SAM2’s initial mask decoder adopts a bidirectional transformer method to promote the interaction between prompt embeddings and encoder features. Differently, our decoder draws inspiration from the highly adaptable U-shaped structure—this structure has demonstrated effectiveness in numerous tasks [27,28] and adheres to the classic U-Net design. It comprises three decoder blocks, each including two “convolution–batch normalization–ReLU” combinations. Here, “convolution” signifies a 3 × 3 convolutional layer, while “batch normalization” stands for batch normalization operations.

2.4. Multi-Integration Upsampling

In the upsampling process within decoder blocks, resolution adjustment of feature maps serves as a critical step for achieving effective feature representation. Traditional upsampling approaches, such as bilinear interpolation or transposed convolution (deconvolution), are commonly utilized to elevate the resolution of feature maps. However, these methods may introduce blurring phenomena, affecting the model’s clarity and precision in detailing.

To overcome these limitations, inspired by the work in [29], we put forward a novel composite upsampling algorithm. This algorithm is engineered to maximize the retention of detail information while adjusting the resolution of feature maps, thereby enhancing the model’s accuracy.

As shown in the Figure 3, the slice upsampling is designed with the following procedures:

• 1 × 1 Convolution: Generate a feature map with four times the number of channels through 1 × 1 convolution.
• Channel Separation: Divide the channels into four segments, each possessing the same number of channels as the original feature.
• Rearrangement: Map the corresponding points of the four segments to adjacent features, generating a feature map with twice the original width and height yet the same number of channels.

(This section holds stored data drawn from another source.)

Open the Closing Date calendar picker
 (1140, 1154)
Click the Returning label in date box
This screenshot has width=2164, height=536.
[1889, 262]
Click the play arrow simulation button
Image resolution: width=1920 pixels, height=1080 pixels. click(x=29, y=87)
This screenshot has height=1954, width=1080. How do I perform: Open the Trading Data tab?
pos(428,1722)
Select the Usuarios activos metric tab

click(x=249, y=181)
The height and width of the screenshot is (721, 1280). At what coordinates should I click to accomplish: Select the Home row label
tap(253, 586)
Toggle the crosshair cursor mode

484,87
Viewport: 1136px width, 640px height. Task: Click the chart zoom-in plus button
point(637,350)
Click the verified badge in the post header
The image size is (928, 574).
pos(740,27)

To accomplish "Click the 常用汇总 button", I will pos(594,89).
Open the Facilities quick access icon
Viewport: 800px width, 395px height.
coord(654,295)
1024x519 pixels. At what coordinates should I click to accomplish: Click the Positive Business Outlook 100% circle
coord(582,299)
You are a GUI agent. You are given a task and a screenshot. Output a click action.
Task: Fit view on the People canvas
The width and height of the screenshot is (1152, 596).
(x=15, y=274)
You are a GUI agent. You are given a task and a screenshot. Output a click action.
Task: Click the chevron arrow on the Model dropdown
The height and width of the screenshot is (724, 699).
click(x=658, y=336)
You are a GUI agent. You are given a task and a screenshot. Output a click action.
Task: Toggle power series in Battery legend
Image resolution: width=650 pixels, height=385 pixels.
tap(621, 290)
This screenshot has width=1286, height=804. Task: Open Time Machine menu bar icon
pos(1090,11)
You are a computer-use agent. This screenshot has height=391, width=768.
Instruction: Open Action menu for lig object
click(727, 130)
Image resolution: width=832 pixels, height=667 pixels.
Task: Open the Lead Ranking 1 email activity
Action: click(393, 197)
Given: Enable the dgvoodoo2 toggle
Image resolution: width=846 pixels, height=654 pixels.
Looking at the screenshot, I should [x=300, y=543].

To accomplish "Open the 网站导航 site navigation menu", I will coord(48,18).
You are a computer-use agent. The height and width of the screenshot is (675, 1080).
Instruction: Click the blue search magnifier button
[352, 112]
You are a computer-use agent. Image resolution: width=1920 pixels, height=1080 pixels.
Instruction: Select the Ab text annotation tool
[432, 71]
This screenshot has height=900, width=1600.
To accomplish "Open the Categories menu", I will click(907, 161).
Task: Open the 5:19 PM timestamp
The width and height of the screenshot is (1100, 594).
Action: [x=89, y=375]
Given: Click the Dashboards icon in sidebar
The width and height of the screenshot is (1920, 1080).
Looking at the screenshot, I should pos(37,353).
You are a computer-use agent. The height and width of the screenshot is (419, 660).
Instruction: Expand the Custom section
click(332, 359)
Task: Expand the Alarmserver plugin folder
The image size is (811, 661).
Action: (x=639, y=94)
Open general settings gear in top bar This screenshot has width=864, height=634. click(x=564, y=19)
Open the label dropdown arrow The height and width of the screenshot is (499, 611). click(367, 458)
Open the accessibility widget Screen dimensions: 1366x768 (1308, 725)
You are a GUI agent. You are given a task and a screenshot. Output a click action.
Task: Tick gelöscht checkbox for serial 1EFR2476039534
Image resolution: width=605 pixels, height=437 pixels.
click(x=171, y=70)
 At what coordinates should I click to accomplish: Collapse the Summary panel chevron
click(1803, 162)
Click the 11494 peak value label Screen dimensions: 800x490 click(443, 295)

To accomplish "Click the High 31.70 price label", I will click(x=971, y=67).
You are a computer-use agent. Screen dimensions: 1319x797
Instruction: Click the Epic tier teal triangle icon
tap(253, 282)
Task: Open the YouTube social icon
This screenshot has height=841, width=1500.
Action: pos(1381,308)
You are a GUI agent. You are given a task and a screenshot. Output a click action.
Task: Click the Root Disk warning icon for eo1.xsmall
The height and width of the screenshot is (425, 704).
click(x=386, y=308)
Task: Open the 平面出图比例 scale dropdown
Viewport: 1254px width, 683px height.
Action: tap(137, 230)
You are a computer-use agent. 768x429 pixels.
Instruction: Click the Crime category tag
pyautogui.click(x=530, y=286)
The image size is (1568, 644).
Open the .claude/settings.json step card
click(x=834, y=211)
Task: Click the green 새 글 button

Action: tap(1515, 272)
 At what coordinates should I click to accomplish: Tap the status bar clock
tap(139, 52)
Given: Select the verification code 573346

Figure 3. Slice Upsampling, including the steps of 1 × 1 convolution, channel separation, and rearrangement.

Figure 3. Slice Upsampling, including the steps of 1 × 1 convolution, channel separation, and rearrangement.

Furthermore, let the original input feature be X. The feature acquired through slice upsampling is $Y_{\mathrm{slice}}$; the feature obtained via bilinear interpolation is $Y_{\mathrm{bilinear}}$; and the feature derived from 3 × 3 deconvolution with a stride of 2 is $Y_{\mathrm{deconv}3\times 3}$. All three features ($Y_{\mathrm{slice}}$, $Y_{\mathrm{bilinear}}$, $Y_{\mathrm{deconv}3\times 3}$) are computed from the input feature X, ensuring that the final output feature $Y_h$ indirectly depends on X.

Next, concatenate $Y_{\mathrm{slice}}$, $Y_{\mathrm{bilinear}}$, and $Y_{\mathrm{deconv}3\times 3}$ along the channel dimension, and then reduce the number of channels back to the original number of channels of X through a 1 × 1 convolution, resulting in the final output feature $Y_h$.

The formula is as follows:

$$Y_h=\mathrm{Conv}1\times 1\left(\mathrm{Concat}(Y_{\mathrm{slice}},Y_{\mathrm{bilinear}},Y_{\mathrm{deconv}3\times 3})\right)$$

(3)

The final output feature $Y_h$ is used as the input to the next decoder block for further processing or passed to the Edge-Aware Attention Module (Section 2.5) to enhance edge details, depending on the stage in the decoder pipeline.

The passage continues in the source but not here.